How to become a Data Reliability Engineer
There's a a need for a new kind of role within the data organization – one dedicated to the quality, observability, and maintenance of data. Enter the data reliability engineer.
These days nearly every business is consuming more data than ever before: for analytics about their products and services, fraud detection, in-app features like product recommendations, financial forecasting, and a whole litany of other applications. That’s resulting in more data sources, more data in their warehouses, more complex pipelines, and—crucially—higher stakes when any of those moving pieces breaks.
All this points to a need for a new kind of role within the data organization – one dedicated to the quality, observability, and maintenance of data. Somebody who helps keep everything reliable so these high-stakes use cases don’t break, despite the increasing scale and complexity of their pipelines.
What is data reliability engineering?
Data Reliability Engineering (DRE), a term inspired by Google's Site Reliability Engineering, refers to the work of creating standards, process, alignment, and tooling to keep data applications—like dashboards and ML models—reliable, without slowing down the organization’s ability to handle more data, and to evolve their data pipelines. Data Reliability Engineers keep data quality high, ensure the data is moving on time, that analytics tools and machine learning models stay reliable, and that data engineering and data science teams don’t have to slow down.
Despite the increasingly critical role data engineering and data science play in creating customer experiences and driving revenue, many data teams are still relying on ad-hoc actions like spot checking data, being the last to find out about data problems, putting out fires, and hand-rolling unscalable tools like SQL-and-Grafana monitoring.
As an industry, if we’re going to shift from these bespoke, manual one-off fixes to organized, repeatable, scalable processes, we should borrow from the pressure-tested best practices of modern software engineering and DevOps. These techniques are used at companies like Google, Facebook, and Stripe to ship changes to massive and complex applications, at high speed, with a spectacularly low overall rate of impact to their customers.

◆ Dataset section
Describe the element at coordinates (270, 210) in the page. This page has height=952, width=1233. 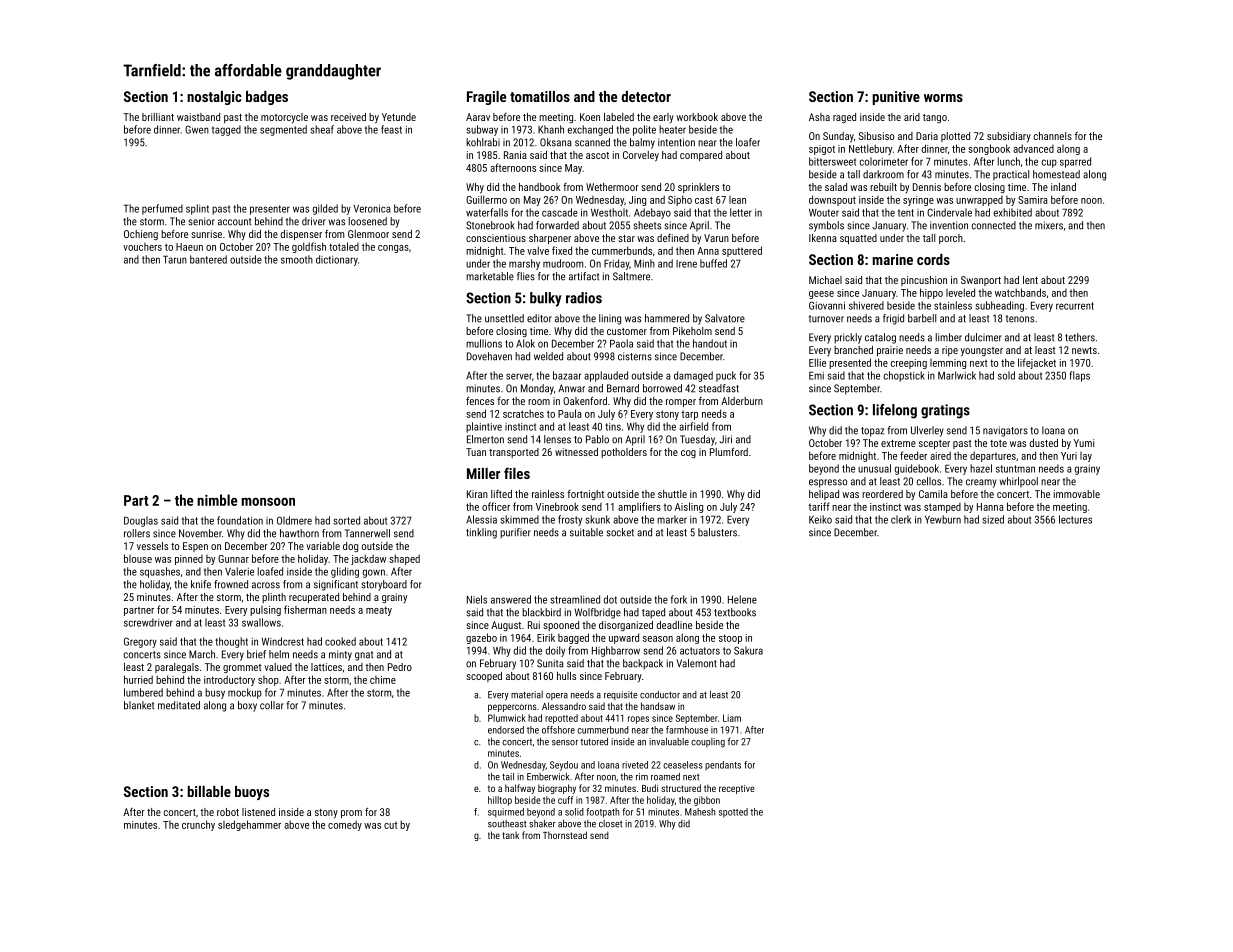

◆ Exercise requirements
A. In the data reliability engineering article above, what inspired the term Data Reliability Engineering?
B. Reproduce the data reliability engineering article above, everything from "As an industry, if" down to "to their customers.".

◆ Expected responses
A. Google's Site Reliability Engineering.

B.
As an industry, if we’re going to shift from these bespoke, manual one-off fixes to organized, repeatable, scalable processes, we should borrow from the pressure-tested best practices of modern software engineering and DevOps. These techniques are used at companies like Google, Facebook, and Stripe to ship changes to massive and complex applications, at high speed, with a spectacularly low overall rate of impact to their customers.